Banking on resilience: building capacities through financial services inclusion

Submitted by Julia Barrott | published 14th Mar 2016 | last updated 31st Mar 2016
braced pb fig 1 - climate adaptation.

From page 3 of the brief:  Relative use of non-traditional financial services in Ethiopia, Mali and Myanmar

Introduction

Financial inclusion is often seen as critical to development and would make sense even without climate change (World Bank, 2016). It may also help vulnerable groups in developing countries become more resilient to climate extremes and global warming. The poorest and most marginalised in society are most affected by climate-related shocks because they often live in hazardous places and typically have fewer resources and access to social safety nets (Wilkinson and Peters, 2015).

‘Resilience’ has many meanings, but the climate change and disasters literature commonly draws on definitions from socio-ecological systems theory, which refers to the properties of a system that allow it to deal with shocks and stresses, to persist and to continue to function ‘well’ (in the sense of providing stability, predictable rules, security and other benefits to its members). Resilience is derived from various capacities that are interlinked: absorptive, anticipatory and adaptive capacities. A social system with these capacities is less likely to be undermined by shocks and stresses, so well-being can be ensured and human development can continue to progress in locations exposed to climate extremes and disasters (Bahadur et al., 2015).

Saving and borrowing can strengthen some of these capacities, helping people to plan ahead, adapt to changes, and absorb shocks when they happen, but these services are not always accessible to the most vulnerable in society. Financial inclusion is therefore a key policy area for building resilience and should focus on increasing access to saving and money transaction services for vulnerable groups as well as the provision of credit and insurance at an affordable cost (Zwendu, 2014).
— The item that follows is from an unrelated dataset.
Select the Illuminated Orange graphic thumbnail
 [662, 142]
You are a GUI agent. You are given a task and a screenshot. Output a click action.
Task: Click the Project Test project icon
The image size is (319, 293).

This BRACED policy brief* looks at experiences in Mali, Ethiopia and Myanmar in helping to build resilience to climate extremes and disasters through increased financial inclusion. 

*download the full text via links provided under Further Resources. The key policy messages and recommendations are provided below.

Key Policy Messages

  • FINANCIAL SERVICES INCLUSION helps build climate resilience and nontraditional financial services are better able to reach the most vulnerable, but action is needed on the demand and the supply side.

  • A MORE TRANSPARENT REGULATORY FRAMEWORK for these services can help promote inclusion and growth in the sector (and so competition and flexibility), alongside protection for users and improved physical access for the most vulnerable.

  • SUPPORT TO SERVICE providers is needed to build capacity, financial literacy and trust of vulnerable and disadvantaged groups in the banking system.

Recommendations

Governments and international development agencies can take a variety of actions to support the development of financial services in a way that promotes climate-resilient development. A comprehensive set of measures is required, on both the supply and the demand side of the financial system.

One key measure relates to strengthening the enabling environment for improvements in financial inclusion and depth. Governments will need to improve regulatory and legal frameworks to make them more transparent and predictable, reducing costs and simplifying rules to enter the market. On the demand side, greater protection for users is needed, as well as improved physical access for the most vulnerable. All of this will improve competition and flexibility in the market and trust in the banking system. In addition, international development agencies and donors can offer financial, legal and technical support to financial service providers in order to help them expand and scale up the offer of services at an affordable cost, as well as provide products that promote a risk management ethic indecision-making. All this will need to be focussed on building the climate resilience of the most vulnerable.

The formal private sector offers a unique competitiveness in the provision of financial services, and this should be exploited. For example, it can develop new financial and communications technology services, such mobile banking applications tailored to specific user needs that could help to expand mobile/ telecoms network coverage.

Governments and donors need to collaborate with non-governmental organisations and service providers to build the capacity, financial literacy and trust of vulnerable and disadvantaged groups in the banking system. This includes providing training on disaster risk reduction, preparedness and business skills linked to the delivery of financial services, so that these products can be used effectively by vulnerable groups to build their resilience. Training initiatives could usefully build on the experiences of existing programmes, such as the SfC programme carried out by CARE, Plan International and World Vision.